Les beaux airs français de Sabine Devieilhe

Sabine Devieilhe: en Mélisande? C) Piergab

Sabine Devieilhe dans la grande salle de la Philharmonie de Paris: c'était, l'autre jour, un programme de musique française, très original, très passionnant, avec un vrai partenaire, François-Xavier Roth à la tête de son ensemble "Les siècles". Le disque "Mirages", qui vient de sortir, réunit les airs chantés par la jeune soprano, et y joint d'autres raretés de la même qualité, avec quelques partenaires invités comme la mezzo Marianne Crebassa ou le pianiste Alexandre Tharaud

 

Un panorama alternatif de la musique française

La construction de la soirée était cette fois impeccable. Entre les airs, si exigeants pour la voix, même d'une colorature comme Devieilhe, des musiques symphoniques toujours en situation et quelques vraies raretés, loin des stations obligées que sont Bizet, Offenbach ou Gounod. Raretés interprétées pourtant dans une étrange urgence: il fallait voir comme, Roth ayant juste fini de diriger et les applaudissements crépitant à peine, Devieilhe était déjà en scène pour, à l'inverse, repartir immédiatement en coulisses alors même que nous commencions à l'applaudir à son tour.

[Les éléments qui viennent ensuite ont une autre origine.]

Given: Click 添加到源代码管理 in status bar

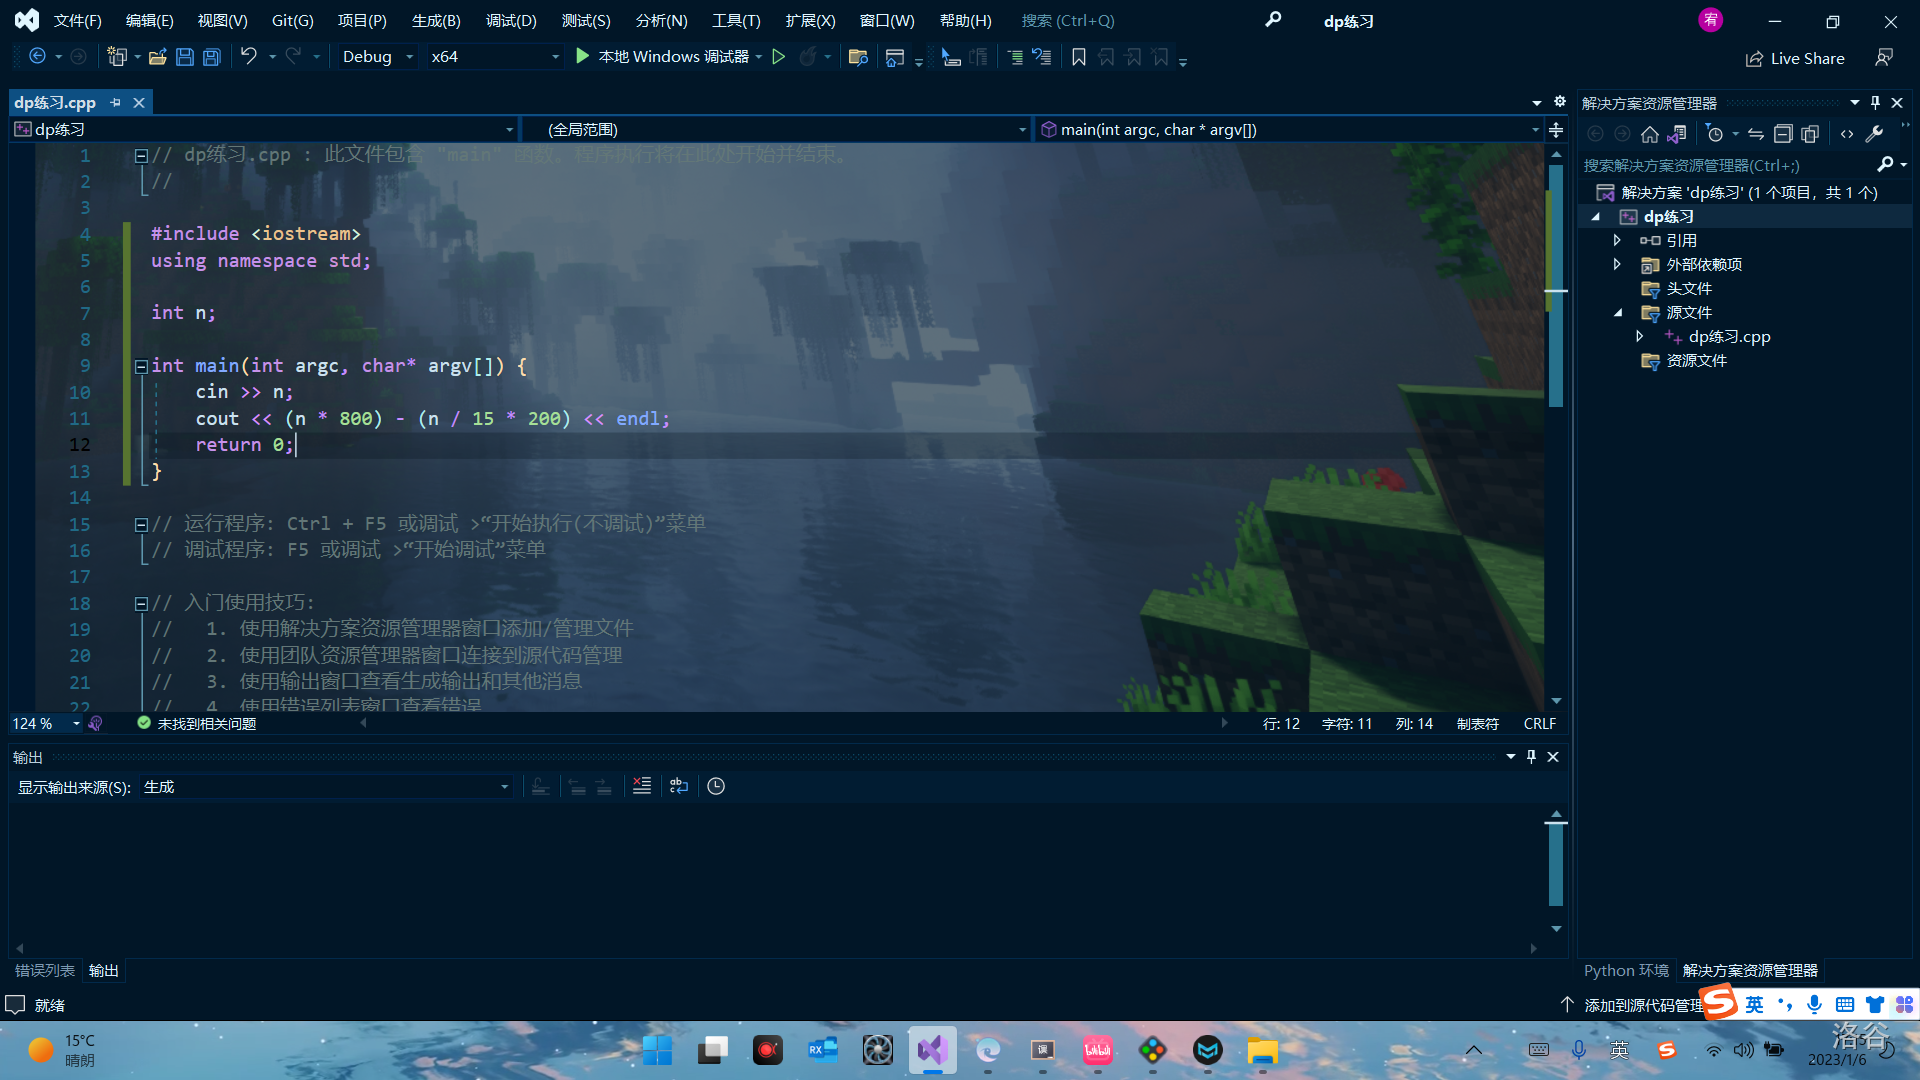Looking at the screenshot, I should click(x=1642, y=1005).
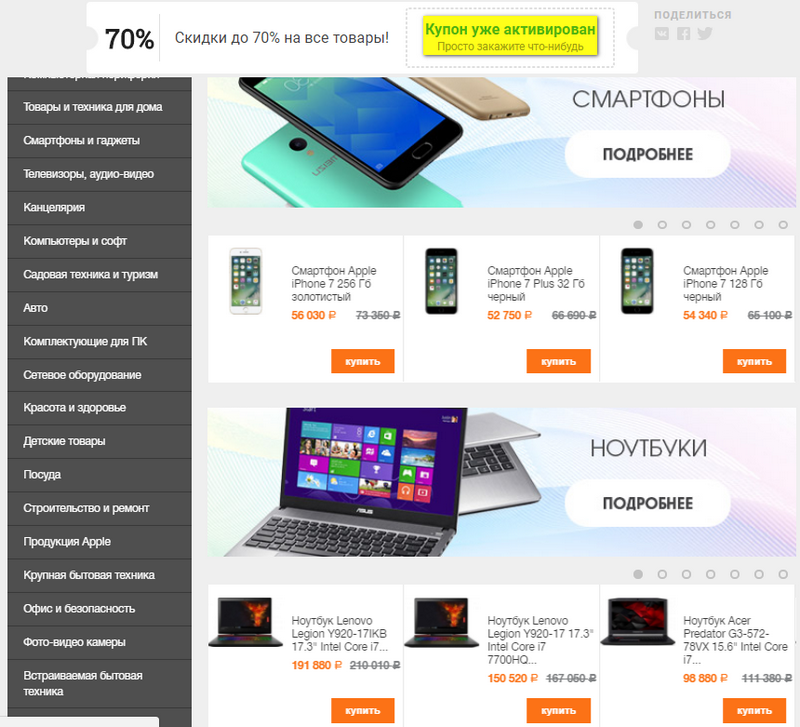This screenshot has width=800, height=727.
Task: Open the Ноутбук Lenovo Legion Y920-17 7700HQ link
Action: 540,640
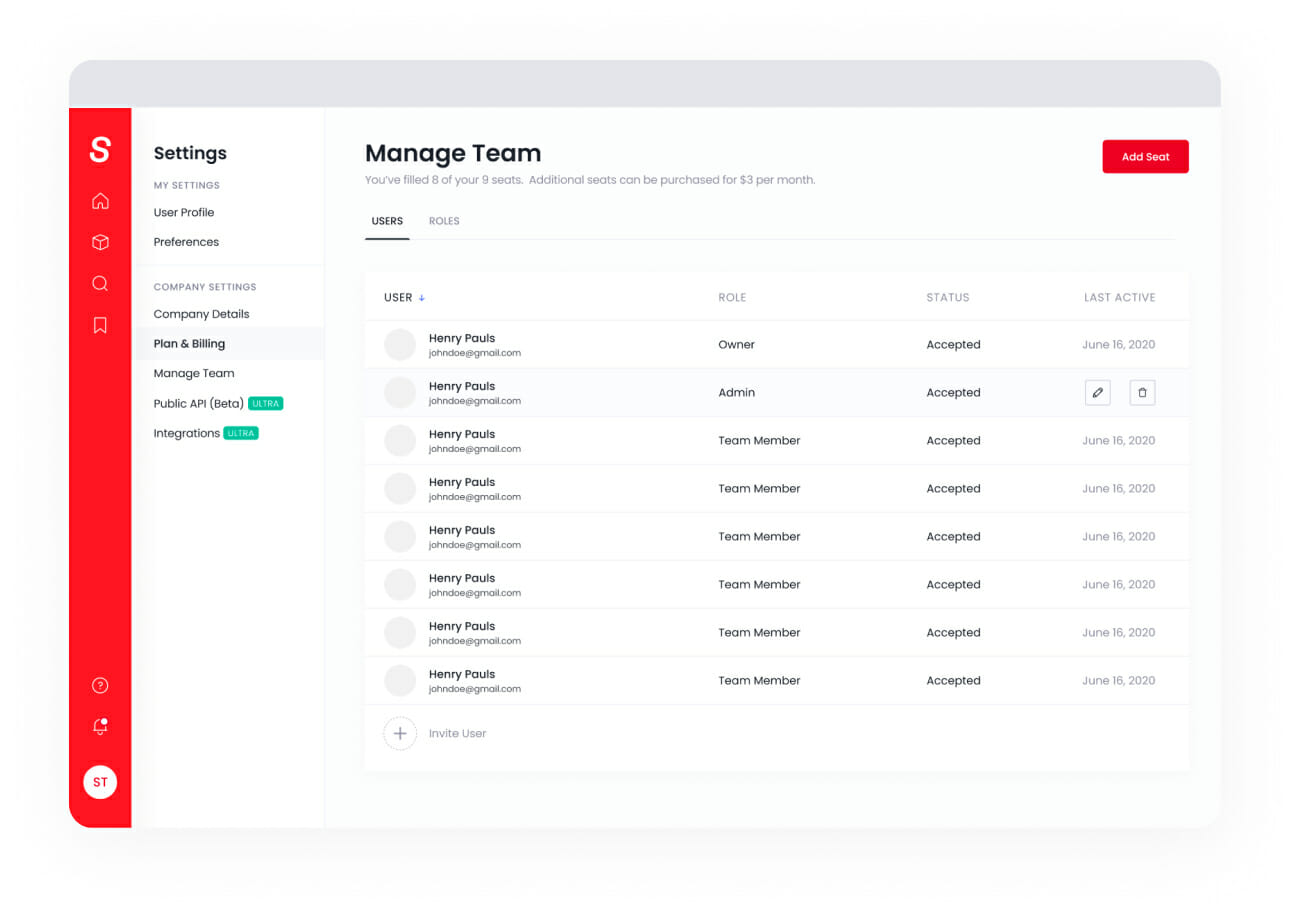The height and width of the screenshot is (912, 1296).
Task: Click the search magnifier icon
Action: click(100, 283)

Un sorte de passage de témoins entre deux T.G.V. qui en avaient peut-être un à prendre...

La Devieilhe, plus sportive C) Piergab

La Devieilhe, plus sportive C) Piergab

Shakespeare en Orient?

Un programme qui suivait une double thématique, Shakespeare et l'Orient.

Ou plutôt Shakespeare d'abord, l'Orient ensuite.

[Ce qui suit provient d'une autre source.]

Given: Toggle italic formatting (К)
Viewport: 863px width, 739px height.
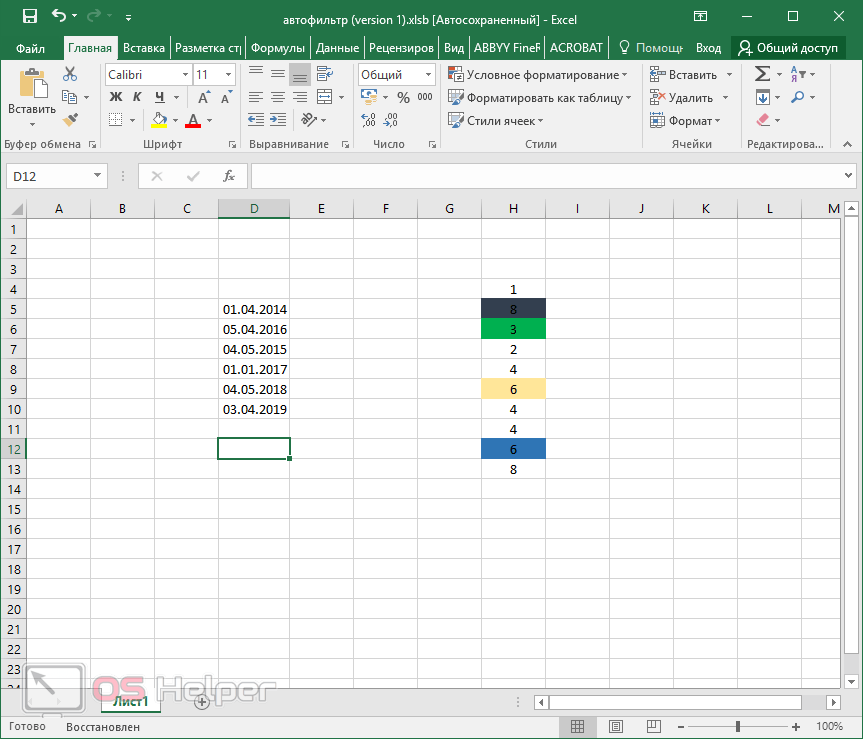Looking at the screenshot, I should [x=137, y=98].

Et avec une idée initiale assez gonflée, consacrer la quasi-totalité de la première partie à Ambroise Thomas.

Entendre la musique d'Ambroise Thomas

"Il y a trois styles de musique: la bonne musique, la mauvaise musique et la musique d'Ambroise Thomas": cette phrase très fameuse et assez cruelle d'Emmanuel Chabrier explique pourquoi cet homme si populaire en son temps et à la si longue carrière (il mourut en 1896 à 84 ans) est tombé dans un oubli relatif dont il commence juste à sortir. Thomas considérait comme dangereusement révolutionnaires ses collègues César Franck, Bizet ou... Lalo. C'est dire! Pour Fauré, au moins, il avait raison. De là à lui interdire d'enseigner au Conservatoire de musique dont il était le directeur... Etablissement où il avait succédé comme professeur de composition à Adolphe Adam, l'auteur de "Giselle": ne pas s'étonner qu'avec de tels modèles tant de musiciens de cette époque soient tombés dans un oubli profond.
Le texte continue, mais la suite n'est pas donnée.